═════ Available records

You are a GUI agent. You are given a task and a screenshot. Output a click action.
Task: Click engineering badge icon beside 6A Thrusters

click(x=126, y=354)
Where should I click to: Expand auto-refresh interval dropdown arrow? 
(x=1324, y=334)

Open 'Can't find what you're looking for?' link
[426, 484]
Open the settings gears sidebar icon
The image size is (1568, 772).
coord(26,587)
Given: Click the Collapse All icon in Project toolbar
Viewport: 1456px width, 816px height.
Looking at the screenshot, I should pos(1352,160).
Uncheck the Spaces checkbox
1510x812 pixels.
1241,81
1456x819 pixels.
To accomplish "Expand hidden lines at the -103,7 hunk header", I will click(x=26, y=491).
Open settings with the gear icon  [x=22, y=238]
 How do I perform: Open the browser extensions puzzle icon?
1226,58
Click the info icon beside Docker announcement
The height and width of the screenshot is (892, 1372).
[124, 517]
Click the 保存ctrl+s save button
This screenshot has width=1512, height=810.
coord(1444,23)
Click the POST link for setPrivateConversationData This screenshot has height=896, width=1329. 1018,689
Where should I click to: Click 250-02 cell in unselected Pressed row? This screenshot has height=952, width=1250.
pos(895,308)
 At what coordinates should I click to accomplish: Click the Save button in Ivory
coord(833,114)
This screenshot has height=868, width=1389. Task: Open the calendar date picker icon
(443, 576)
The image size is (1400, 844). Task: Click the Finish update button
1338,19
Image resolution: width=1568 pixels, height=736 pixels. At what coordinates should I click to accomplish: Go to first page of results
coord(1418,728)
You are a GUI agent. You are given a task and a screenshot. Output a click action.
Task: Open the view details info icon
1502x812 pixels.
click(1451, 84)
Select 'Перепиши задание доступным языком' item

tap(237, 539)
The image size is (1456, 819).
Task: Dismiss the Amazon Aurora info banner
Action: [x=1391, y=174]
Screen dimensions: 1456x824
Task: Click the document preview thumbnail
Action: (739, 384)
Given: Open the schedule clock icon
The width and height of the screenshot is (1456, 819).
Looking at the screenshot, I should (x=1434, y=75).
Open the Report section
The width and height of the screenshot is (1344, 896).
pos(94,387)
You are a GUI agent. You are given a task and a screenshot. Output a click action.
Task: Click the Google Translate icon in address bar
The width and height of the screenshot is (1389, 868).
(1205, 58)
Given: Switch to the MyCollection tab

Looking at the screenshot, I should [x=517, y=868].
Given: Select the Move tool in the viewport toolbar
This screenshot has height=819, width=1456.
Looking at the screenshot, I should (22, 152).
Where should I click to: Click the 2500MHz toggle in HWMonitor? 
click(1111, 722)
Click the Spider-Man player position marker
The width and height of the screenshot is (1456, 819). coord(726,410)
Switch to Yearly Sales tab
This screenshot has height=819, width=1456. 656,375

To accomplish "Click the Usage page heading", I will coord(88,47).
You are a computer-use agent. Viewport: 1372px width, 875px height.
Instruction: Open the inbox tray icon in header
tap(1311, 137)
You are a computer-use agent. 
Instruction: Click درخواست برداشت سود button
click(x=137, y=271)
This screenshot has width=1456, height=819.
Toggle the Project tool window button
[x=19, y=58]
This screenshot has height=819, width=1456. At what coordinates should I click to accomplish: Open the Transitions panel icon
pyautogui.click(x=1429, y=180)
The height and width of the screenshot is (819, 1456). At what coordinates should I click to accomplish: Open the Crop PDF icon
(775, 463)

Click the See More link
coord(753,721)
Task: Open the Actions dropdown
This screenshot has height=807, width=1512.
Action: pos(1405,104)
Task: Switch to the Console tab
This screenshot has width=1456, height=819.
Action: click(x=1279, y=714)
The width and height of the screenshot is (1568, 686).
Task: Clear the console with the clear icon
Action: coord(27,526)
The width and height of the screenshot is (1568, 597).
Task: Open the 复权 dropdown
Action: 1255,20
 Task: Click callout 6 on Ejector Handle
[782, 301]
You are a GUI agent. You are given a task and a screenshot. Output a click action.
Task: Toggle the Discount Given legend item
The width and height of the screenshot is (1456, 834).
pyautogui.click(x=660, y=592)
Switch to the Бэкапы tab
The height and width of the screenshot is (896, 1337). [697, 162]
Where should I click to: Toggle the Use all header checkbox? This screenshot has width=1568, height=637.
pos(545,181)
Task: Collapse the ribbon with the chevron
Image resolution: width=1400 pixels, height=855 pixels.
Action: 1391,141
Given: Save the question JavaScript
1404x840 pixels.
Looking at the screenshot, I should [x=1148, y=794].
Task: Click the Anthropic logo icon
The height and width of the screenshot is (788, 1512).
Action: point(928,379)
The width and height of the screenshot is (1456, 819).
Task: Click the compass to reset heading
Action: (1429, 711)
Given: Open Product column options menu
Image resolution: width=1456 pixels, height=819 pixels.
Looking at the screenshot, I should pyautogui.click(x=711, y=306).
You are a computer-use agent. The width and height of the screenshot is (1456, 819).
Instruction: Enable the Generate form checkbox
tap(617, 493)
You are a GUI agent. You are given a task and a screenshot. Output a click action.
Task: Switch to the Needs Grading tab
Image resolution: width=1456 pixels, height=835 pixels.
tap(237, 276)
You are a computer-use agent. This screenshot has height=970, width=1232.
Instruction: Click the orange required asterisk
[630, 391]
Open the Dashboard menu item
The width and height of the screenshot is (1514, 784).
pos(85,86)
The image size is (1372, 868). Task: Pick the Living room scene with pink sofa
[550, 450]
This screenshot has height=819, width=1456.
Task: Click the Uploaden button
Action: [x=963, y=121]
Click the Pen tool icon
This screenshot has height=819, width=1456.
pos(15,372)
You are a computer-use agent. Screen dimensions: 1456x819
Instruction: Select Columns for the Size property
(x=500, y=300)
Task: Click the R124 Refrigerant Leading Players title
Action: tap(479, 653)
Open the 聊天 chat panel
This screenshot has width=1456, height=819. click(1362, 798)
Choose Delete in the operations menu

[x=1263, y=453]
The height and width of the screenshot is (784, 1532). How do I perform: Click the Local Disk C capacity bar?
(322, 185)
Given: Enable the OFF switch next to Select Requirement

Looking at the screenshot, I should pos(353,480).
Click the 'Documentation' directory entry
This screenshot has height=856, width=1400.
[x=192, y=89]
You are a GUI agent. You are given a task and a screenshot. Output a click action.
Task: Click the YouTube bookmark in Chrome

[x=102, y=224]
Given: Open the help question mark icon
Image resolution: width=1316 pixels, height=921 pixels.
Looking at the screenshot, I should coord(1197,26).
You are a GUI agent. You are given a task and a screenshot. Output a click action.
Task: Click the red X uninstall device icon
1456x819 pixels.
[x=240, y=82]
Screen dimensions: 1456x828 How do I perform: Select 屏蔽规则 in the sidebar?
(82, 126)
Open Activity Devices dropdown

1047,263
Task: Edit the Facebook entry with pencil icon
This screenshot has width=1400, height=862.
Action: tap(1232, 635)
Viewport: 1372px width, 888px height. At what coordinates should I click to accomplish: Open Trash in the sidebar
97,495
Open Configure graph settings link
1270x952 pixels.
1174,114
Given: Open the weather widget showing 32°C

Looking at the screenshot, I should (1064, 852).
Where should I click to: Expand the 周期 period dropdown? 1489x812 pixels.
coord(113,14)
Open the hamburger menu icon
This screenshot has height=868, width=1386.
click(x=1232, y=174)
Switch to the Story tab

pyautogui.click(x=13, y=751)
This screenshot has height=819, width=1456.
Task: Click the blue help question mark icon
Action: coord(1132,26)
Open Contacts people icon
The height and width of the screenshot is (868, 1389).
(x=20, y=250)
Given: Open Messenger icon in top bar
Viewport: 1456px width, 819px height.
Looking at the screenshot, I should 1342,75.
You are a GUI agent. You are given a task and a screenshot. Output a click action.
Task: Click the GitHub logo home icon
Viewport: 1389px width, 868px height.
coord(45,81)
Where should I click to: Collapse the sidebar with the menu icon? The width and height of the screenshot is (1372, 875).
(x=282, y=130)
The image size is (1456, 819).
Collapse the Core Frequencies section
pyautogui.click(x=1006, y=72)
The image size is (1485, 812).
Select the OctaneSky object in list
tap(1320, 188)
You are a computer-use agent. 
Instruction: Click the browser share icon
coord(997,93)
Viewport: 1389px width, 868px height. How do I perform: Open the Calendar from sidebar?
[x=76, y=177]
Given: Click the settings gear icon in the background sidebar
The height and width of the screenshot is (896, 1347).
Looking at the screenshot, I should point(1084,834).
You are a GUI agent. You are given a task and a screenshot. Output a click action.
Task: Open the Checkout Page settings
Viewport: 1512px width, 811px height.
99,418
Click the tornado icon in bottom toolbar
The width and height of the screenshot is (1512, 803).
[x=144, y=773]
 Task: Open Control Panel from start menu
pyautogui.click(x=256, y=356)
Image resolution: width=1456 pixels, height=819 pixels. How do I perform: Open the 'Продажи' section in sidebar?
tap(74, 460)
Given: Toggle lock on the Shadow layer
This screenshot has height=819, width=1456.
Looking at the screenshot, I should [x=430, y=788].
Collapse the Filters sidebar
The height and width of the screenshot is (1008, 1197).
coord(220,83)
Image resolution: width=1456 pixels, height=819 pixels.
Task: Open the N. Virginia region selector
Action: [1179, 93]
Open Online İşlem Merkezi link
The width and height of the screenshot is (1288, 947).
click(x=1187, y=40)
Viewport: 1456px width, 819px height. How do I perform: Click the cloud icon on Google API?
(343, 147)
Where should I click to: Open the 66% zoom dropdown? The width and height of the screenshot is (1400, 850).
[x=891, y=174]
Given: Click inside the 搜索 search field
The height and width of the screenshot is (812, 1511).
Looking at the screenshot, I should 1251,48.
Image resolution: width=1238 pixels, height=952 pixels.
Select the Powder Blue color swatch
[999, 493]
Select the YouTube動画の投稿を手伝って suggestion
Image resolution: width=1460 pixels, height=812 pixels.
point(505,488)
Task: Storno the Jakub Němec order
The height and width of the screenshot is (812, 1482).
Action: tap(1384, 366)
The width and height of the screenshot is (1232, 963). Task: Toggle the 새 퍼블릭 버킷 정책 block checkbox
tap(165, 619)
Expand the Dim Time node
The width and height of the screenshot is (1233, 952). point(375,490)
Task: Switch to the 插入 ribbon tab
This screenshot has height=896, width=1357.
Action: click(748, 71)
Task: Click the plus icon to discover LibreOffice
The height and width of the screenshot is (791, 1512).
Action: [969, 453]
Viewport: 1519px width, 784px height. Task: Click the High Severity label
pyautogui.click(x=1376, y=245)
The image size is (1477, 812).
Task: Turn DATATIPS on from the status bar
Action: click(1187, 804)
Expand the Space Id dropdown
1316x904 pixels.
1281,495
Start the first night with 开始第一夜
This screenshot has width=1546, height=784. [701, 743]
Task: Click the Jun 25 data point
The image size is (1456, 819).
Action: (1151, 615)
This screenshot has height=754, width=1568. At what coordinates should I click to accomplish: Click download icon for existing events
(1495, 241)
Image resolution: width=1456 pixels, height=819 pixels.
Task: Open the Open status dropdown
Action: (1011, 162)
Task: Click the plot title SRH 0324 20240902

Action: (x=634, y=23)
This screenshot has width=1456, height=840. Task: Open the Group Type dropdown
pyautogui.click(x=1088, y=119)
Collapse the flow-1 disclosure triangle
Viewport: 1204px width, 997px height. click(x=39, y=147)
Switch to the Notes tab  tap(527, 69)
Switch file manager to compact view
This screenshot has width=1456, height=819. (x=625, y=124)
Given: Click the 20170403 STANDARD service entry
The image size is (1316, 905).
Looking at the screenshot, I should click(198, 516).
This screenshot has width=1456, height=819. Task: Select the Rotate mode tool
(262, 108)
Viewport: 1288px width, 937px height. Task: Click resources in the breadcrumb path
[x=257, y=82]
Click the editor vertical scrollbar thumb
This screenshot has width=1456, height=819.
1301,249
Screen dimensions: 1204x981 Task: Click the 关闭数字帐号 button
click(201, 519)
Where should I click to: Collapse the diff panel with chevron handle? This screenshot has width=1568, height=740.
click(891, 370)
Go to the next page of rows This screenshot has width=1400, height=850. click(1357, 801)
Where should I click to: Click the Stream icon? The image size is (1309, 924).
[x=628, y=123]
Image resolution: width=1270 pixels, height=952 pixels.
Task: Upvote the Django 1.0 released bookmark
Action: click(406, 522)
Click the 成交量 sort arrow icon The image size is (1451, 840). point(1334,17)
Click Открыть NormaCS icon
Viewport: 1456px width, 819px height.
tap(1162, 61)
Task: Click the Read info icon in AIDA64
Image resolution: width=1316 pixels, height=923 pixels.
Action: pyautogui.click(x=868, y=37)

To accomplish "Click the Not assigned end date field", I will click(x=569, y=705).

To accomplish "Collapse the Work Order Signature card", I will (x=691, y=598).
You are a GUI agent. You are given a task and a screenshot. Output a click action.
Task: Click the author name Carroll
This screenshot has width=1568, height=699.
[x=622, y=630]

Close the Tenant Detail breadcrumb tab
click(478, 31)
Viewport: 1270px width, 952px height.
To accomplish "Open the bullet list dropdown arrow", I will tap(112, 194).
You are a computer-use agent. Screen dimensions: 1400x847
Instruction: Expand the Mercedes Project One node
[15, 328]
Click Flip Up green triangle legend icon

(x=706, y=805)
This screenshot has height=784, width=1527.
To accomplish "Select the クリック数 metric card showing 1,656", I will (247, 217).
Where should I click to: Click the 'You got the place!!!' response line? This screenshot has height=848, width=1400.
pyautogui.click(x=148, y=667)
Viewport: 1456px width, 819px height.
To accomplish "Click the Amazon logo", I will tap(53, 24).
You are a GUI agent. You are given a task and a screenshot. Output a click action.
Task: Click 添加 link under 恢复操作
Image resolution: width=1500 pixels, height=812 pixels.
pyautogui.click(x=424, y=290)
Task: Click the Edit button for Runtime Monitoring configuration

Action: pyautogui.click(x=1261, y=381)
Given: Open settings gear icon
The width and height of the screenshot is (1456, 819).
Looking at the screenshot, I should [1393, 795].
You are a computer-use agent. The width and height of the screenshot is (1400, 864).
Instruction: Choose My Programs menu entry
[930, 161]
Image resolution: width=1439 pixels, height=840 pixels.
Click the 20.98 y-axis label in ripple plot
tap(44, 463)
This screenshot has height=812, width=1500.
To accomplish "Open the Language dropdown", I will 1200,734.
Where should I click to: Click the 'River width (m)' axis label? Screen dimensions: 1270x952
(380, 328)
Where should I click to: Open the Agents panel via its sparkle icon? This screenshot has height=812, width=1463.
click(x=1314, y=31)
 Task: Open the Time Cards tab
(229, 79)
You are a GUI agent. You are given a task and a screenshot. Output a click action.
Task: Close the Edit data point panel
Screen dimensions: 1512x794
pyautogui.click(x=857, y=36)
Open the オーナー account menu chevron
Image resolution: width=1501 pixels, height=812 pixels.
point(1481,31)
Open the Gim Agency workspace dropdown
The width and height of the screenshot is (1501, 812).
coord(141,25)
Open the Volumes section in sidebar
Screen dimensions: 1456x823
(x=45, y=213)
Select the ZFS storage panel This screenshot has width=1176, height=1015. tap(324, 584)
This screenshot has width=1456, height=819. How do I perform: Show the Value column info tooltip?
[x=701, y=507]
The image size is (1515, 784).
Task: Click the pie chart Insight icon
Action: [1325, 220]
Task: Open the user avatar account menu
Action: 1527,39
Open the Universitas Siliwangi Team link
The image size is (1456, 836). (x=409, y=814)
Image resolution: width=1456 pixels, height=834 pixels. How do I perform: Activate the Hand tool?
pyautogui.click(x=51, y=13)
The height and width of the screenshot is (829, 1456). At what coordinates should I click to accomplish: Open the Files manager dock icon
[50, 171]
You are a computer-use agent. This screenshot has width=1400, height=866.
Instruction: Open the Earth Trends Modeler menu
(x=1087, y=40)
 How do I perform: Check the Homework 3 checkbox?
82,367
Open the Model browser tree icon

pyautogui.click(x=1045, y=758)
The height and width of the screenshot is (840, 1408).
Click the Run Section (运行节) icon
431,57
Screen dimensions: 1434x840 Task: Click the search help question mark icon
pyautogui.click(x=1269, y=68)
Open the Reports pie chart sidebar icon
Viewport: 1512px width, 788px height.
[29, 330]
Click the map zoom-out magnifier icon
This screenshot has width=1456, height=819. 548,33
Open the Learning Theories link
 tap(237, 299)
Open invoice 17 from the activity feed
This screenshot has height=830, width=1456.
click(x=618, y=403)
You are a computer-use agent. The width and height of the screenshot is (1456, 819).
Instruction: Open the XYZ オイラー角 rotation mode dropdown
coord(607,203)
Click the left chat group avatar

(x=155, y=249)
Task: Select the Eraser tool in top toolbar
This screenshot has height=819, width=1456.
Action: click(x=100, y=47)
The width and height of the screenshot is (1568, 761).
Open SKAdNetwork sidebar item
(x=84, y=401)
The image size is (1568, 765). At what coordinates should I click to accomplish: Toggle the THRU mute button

══════════

Your instructions – Report every line of the data in which "toolbar" appears.

Answer box –
Given: Click the Collapse All icon in Project toolbar
Given: Select the Move tool in the viewport toolbar
Click the tornado icon in bottom toolbar
Task: Select the Eraser tool in top toolbar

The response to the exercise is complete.